- _Task prompt_: Print nothing but the lines below starting at the line that holds "Blog (123, 24)" and ending at the line that holds "[Tiktok] (107, 20)", including both, each exactly as written.

┄┄┄┄┄┄┄┄┄┄

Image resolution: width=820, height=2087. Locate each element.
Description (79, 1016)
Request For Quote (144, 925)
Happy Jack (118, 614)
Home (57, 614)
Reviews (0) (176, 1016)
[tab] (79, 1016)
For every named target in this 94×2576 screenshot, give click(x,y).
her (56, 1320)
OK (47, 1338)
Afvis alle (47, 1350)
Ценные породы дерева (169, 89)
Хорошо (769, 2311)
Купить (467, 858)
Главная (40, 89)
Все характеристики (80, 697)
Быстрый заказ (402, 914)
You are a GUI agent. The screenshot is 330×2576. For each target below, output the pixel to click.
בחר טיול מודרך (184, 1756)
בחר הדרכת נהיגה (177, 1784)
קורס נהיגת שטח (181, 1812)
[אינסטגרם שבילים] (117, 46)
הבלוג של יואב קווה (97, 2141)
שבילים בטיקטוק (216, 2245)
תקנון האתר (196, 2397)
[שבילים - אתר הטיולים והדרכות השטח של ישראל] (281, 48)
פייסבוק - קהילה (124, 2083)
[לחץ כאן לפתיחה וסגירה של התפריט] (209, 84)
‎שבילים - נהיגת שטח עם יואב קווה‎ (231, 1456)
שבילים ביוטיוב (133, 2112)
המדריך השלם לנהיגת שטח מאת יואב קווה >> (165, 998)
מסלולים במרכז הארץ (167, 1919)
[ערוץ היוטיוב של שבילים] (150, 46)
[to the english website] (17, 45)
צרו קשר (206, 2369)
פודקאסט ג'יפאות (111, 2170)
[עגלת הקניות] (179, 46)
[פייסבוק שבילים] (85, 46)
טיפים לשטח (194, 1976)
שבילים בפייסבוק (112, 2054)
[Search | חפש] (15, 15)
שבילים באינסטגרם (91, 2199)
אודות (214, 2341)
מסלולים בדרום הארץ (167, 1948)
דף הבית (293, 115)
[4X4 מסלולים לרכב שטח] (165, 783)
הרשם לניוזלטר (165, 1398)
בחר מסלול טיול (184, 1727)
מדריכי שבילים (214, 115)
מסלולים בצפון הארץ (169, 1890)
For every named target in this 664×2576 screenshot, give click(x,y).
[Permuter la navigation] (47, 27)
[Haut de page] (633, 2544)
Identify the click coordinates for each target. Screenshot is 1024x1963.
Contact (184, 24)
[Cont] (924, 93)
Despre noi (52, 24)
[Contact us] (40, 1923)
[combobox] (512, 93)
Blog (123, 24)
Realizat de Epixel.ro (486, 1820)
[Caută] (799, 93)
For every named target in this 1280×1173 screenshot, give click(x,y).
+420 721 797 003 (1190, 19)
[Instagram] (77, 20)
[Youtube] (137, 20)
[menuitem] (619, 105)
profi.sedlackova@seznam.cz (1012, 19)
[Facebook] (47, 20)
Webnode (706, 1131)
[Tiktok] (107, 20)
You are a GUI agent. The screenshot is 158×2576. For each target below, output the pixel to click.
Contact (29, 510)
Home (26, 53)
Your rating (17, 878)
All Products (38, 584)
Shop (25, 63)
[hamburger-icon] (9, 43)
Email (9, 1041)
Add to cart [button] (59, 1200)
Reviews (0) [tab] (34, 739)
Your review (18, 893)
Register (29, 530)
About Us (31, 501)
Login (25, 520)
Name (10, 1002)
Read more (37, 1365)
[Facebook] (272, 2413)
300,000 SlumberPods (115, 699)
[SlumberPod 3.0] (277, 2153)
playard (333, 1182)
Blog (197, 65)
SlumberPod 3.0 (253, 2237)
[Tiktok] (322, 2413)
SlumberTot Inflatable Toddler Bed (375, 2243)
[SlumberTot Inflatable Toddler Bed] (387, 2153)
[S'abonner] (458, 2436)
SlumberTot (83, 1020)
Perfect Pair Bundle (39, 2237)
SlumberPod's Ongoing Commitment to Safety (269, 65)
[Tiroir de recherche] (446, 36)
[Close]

┄┄┄┄┄┄┄┄┄┄

- _Response below_:
Blog (123, 24)
Realizat de Epixel.ro (486, 1820)
[Caută] (799, 93)
For every named target in this 1280×1173 screenshot, give click(x,y).
+420 721 797 003 (1190, 19)
[Instagram] (77, 20)
[Youtube] (137, 20)
[menuitem] (619, 105)
profi.sedlackova@seznam.cz (1012, 19)
[Facebook] (47, 20)
Webnode (706, 1131)
[Tiktok] (107, 20)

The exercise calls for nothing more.